▶ DOCUMENT SEGMENT
* start *

Thursday, November 28, 2013

It's rust removal, Jim

...but not as we know it.

You know how I said I absolutely wasn't going to get into old pens in a car-boot-sale-scouring way? Well, a lucky break in an antique shop doesn't count, does it?


A black Parker England Duofold Junior with, astoundingly, a soft-ish fine nib and aerometric filler! It may be love. Bit scratched up, but apparently that's their fate. Am hopelessly confused by the Parker timeline (Think of when you first tried to type a Stanley bench plane. Yeah, that bad) but I think it may be from the 60s. Possibly. A later one, anyway.

I think I also said I wasn't going to buy any Parkers, didn't I? Well if you're going to break a resolution, I always say you might as well go big and do the job properly. Another English one with aerometric filler; this time a Victory with a less lovely medium nib. I may grow to like it, you never know. If not, the box may help it find a new owner. This one has a Parker date code, which is supposed to be helpful. Not to me it ain't. But someone did write "25-1-55" on the box, which seems to fit as a likely date of purchase as far as I can tell.


Now that Conway Stewart box. Yeah, about that... Here's the actual Conway Stewart bit in it; a "Nippy" pencil (with five spare leads - handy). I'm not a big posh pencil person, but it's kinda nice, isn't it? I could easily take it as a sign that I need to find a matching pen. Any excuse.

Conway Stewart still makes pens - or rather a new company uses the name and makes pens. They're not cheap, and they're in Devon, so that's two good reasons why I shall likely never own a modern one. ;)

And finally the mystery pen. Utterly unmarked blue and brown marbled button filler. Judging by the rather poor quality bent metal clip (loose) and the three-rings-in-one-piece cap band (also loose), this pen may well aspire to be by a third tier maker. Funky colour scheme, no? Wouldn't have chosen it myself, but it grows on you. Like mould.

Poor thing had suffered in a water attack on that Conway Stewart box (you may have noticed the staining) and lost a good deal of its wafer-thin plating to the resulting oxidisation. Once again I indulged in the heady excitement of crusty rust removal and, I suspect, as a result may be hooked by pen restoration. Dammit. What is it about taking the unloved and unusable implement and making it work again? I just love it.

* end *

▶ GIVEN INFORMATION
* start *

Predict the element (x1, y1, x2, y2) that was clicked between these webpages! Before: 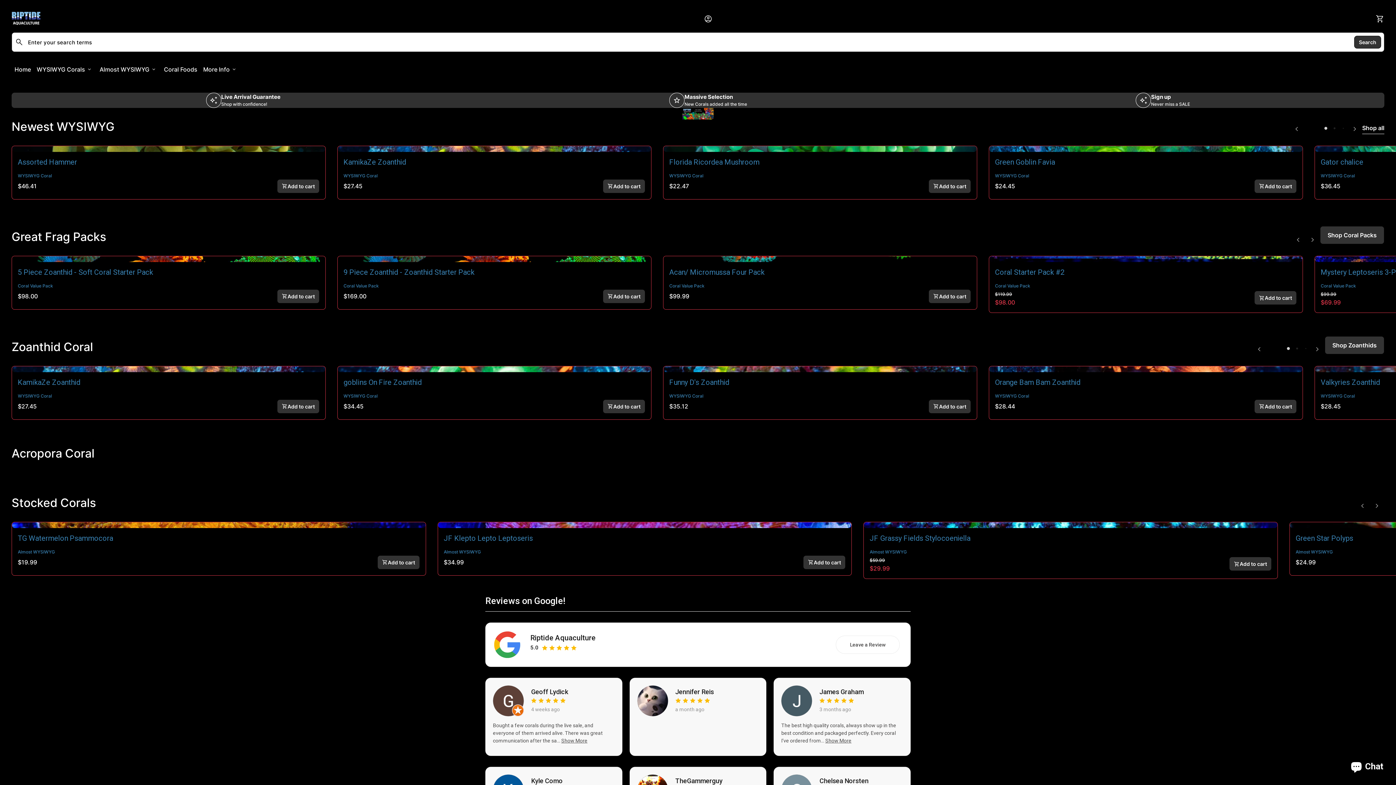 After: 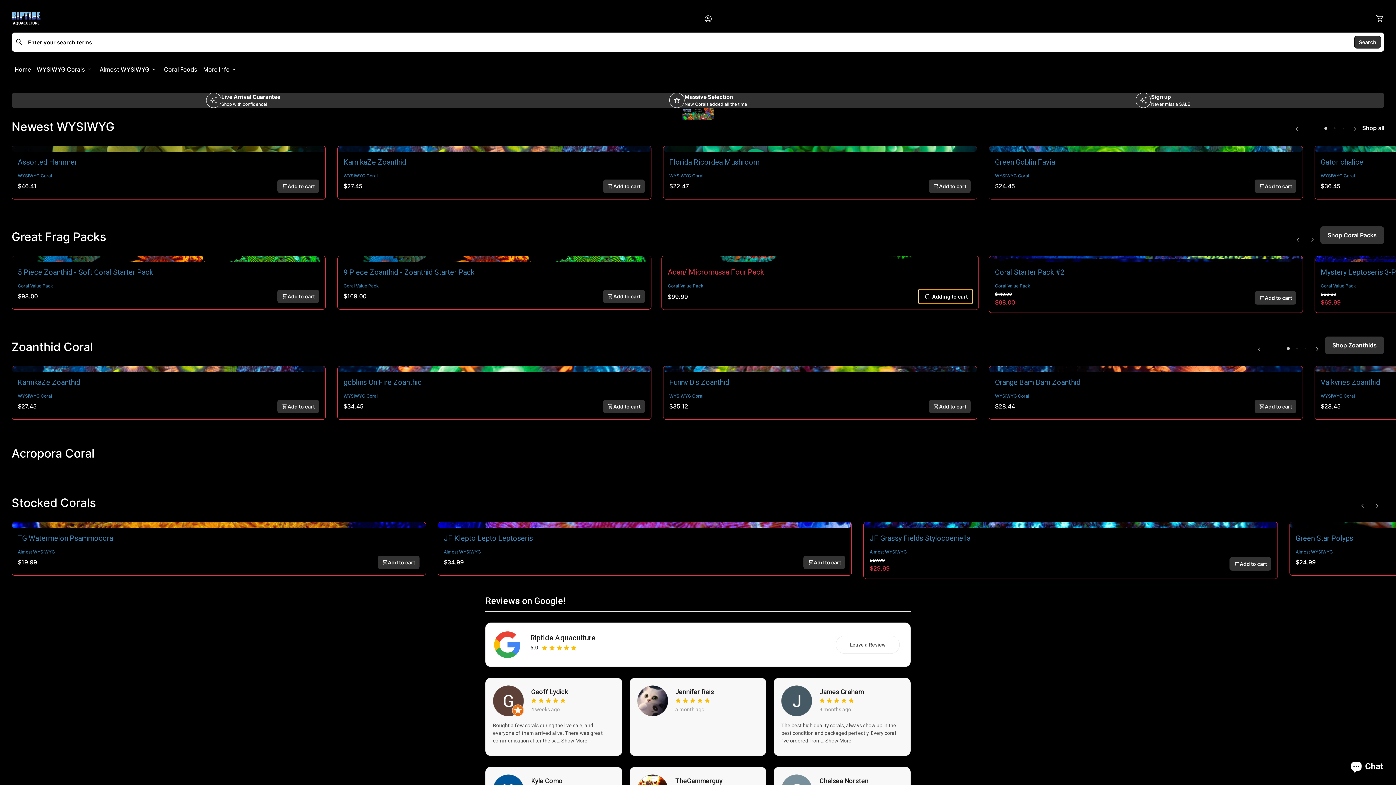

* end *

▶ WHAT YOU NEED TO DO
• A. From the blog post about old pens, extract the passage starting at "Now that Conway" and ending at "modern one. ;)".
• B. Answer these questions using the blog post about old pens:
(i) What kind of filler does the black Parker England Duofold Junior have?
(ii) What date did someone write on the box of the Parker Victory?
(iii) How many spare leads came with the Conway Stewart "Nippy" pencil?
• C. Carry on writing the blog post about old pens, starting after its final sentence.
The material above is separate from the blog post about old pens.

▶ EXPECTED ANSWERS
• A.
Now that Conway Stewart box. Yeah, about that... Here's the actual Conway Stewart bit in it; a "Nippy" pencil (with five spare leads - handy). I'm not a big posh pencil person, but it's kinda nice, isn't it? I could easily take it as a sign that I need to find a matching pen. Any excuse.

Conway Stewart still makes pens - or rather a new company uses the name and makes pens. They're not cheap, and they're in Devon, so that's two good reasons why I shall likely never own a modern one. ;)

• B.
(i) An aerometric filler.
(ii) "25-1-55".
(iii) Five.

• C.
Anyway, "Button filler"; meaning you unscrew the end cap and press the little button which pushes on the bar that flexes another bar out to push against the ink sac to squeeze it closed so when you put it in the ink and let go of the button the ink is drawn in. (Clear as mud? How about a demonstration using a cutaway pen here on YouTube.) Except, funnily enough, ingenious though this system is, it doesn't work so well when your ink sac looks like this.

*Shudder*. So I see a steep and exciting learning curve of button removal and sac replacement in my near future. Another one, because I've already tripped the light fantastic on the bent-nib-straightening curve when I cleaned the crusted on ink off the nib of this thing and found unhappiness. But I managed that hurdle okay, and a dip test shows it to be a rather nice medium - I think- stub with a bit of give to it. Very pleasant to write with, so worth getting it working again.

Incidentally, guess what I'll need to stick a new sac on with, kids? Shellac. Hmm, now do I have any of that around here, I wonder...

My initial impressions notes and scribblings while dip testing the three pens

1 comment:

  1. I applaud your restorative powers! Oh, and I won't say anything at all about how I told you so about the slippery slope down the rabbit hole a couple months ago. Nope, nary a word, lips are sealed, won't say a thing. Just watching from a distance I am :)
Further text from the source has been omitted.